Offline Data Warehouse - ADS Layer & Airflow Task Scheduling System

ADS Layer Development

Requirements

Calculate for the current day:

  • All order information nationwide
  • Order information by primary product category nationwide
  • Order information by secondary product category nationwide
  • All order information by region
  • Order information by primary product category by region
  • Order information by secondary product category by region
  • All order information by city
  • Order information by primary product category by city
  • Order information by secondary product category by city

Table used: dws.dws_trade_orders_w

ADS Layer Table Creation

-- ADS Layer Order Analysis Table
DROP TABLE IF EXISTS ads.ads_trade_order_analysis;
create table if not exists ads.ads_trade_order_analysis(
  areatype string, -- Region type: national, region, city
  regionname string, -- Region name
  cityname string, -- City name
  categorytype string, -- Product category type: primary, secondary
  category1 string, -- Primary category name
  category2 string, -- Secondary category name
  totalcount bigint, -- Order count
  total_productnum bigint, -- Product count
  totalmoney double -- Payment amount
)
partitioned by (dt string)
row format delimited fields terminated by ',';

ADS Layer Data Loading

vim ads_load_trade_order_analysis.sh

One order may contain multiple products, and each product belongs to different categories.
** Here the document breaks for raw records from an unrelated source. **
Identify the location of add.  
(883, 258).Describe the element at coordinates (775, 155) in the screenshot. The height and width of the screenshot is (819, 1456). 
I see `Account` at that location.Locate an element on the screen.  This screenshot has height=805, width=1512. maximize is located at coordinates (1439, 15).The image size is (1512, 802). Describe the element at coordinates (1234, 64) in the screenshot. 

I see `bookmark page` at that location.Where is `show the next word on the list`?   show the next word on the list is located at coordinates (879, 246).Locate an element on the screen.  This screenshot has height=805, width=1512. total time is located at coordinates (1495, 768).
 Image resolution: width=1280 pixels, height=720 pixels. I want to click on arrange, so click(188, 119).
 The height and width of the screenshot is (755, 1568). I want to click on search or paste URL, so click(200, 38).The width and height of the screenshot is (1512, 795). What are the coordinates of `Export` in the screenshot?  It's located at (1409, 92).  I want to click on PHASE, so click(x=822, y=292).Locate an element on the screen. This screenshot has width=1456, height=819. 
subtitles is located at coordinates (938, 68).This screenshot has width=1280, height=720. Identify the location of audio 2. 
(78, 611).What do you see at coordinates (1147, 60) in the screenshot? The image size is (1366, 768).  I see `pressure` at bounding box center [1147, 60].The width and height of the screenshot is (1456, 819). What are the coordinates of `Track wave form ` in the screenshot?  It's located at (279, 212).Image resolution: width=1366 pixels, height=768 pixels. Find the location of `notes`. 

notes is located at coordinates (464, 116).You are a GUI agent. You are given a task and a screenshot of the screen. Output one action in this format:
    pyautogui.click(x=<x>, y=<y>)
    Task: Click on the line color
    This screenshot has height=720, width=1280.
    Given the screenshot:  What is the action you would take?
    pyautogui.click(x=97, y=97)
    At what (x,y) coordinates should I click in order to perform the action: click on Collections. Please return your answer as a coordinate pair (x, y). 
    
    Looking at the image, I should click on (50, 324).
This causes one order to have multiple category records, which are counted separately:

#!/bin/bash
source /etc/profile
if [ -n "$1" ]
then
  do_date=$1
else
  do_date=`date -d "-1 day" +%F`
fi
sql="
with mid_orders as (
  select regionname,
  cityname,
  firstname category1,
  secondname category2,
  count(distinct orderid) as totalcount,
  sum(productsnum) as total_productnum,
  sum(paymoney) as totalmoney
  from dws.dws_trade_orders_w
  where dt='$do_date'
  group by regionname, cityname, firstname, secondname
)
insert overwrite table ads.ads_trade_order_analysis
partition(dt='$do_date')
select '全国' as areatype,
'' as regionname,
'' as cityname,
'' as categorytype,
'' as category1,
'' as category2,
sum(totalcount),
sum(total_productnum),
sum(totalmoney)
from mid_orders
union all
select '全国' as areatype,
'' as regionname,
'' as cityname,
'一级' as categorytype,
category1,
'' as category2,
sum(totalcount),
sum(total_productnum),
sum(totalmoney)
from mid_orders
group by category1
union all
select '全国' as areatype,
'' as regionname,
'' as cityname,
'二级' as categorytype,
'' as category1,
category2,
sum(totalcount),
sum(total_productnum),
sum(totalmoney)
from mid_orders
group by category2
union all
select '大区' as areatype,
regionname,
'' as cityname,
'' as categorytype,
'' as category1,
'' as category2,
sum(totalcount),
sum(total_productnum),
sum(totalmoney)
from mid_orders
group by regionname
union all
select '大区' as areatype,
regionname,
'' as cityname,
'一级' as categorytype,
category1,
'' as category2,
sum(totalcount),
sum(total_productnum),
sum(totalmoney)
from mid_orders
group by regionname, category1
union all
select '大区' as areatype,
regionname,
'' as cityname,
'二级' as categorytype,
'' as category1,
category2,
sum(totalcount),
sum(total_productnum),
sum(totalmoney)
from mid_orders
group by regionname, category2
union all
select '城市' as areatype,
'' as regionname,
cityname,
'' as categorytype,
'' as category1,
'' as category2,
sum(totalcount),
sum(total_productnum),
sum(totalmoney)
from mid_orders
group by cityname
union all
select '城市' as areatype,
'' as regionname,
cityname,
'一级' as categorytype,
category1,
'' as category2,
sum(totalcount),
sum(total_productnum),
sum(totalmoney)
from mid_orders
group by cityname, category1
union all
select '城市' as areatype,
'' as regionname,
cityname,
'二级' as categorytype,
'' as category1,
category2,
sum(totalcount),
sum(total_productnum),
sum(totalmoney)
from mid_orders
group by cityname, category2;
"
hive -e "$sql"

Note: Since one order may have multiple records in dws.dws_trade_orders_w, use count(distinct orderid) when counting orders.

Summary

# Load ODS data (including DataX migrated data)
/data/lagoudw/script/trade/ods_load_trade.sh
# Load DIM layer data
/data/lagoudw/script/trade/dim_load_product_cat.sh
/data/lagoudw/script/trade/dim_load_shop_org.sh
/data/lagoudw/script/trade/dim_load_payment.sh
/data/lagoudw/script/trade/dim_load_product_info.sh
# Load DWD layer data
/data/lagoudw/script/trade/dwd_load_trade_orders.sh
# Load DWS layer data
/data/lagoudw/script/trade/dws_load_trade_orders.sh
# Load ADS layer data
/data/lagoudw/script/trade/ads_load_trade_order_analysis.sh

Airflow Introduction

Airflow is an open-source scheduling tool developed by Airbnb, written in Python. It was launched in 2014 and open-sourced in spring 2016. In 2016, it joined the Apache Software Foundation’s incubation program.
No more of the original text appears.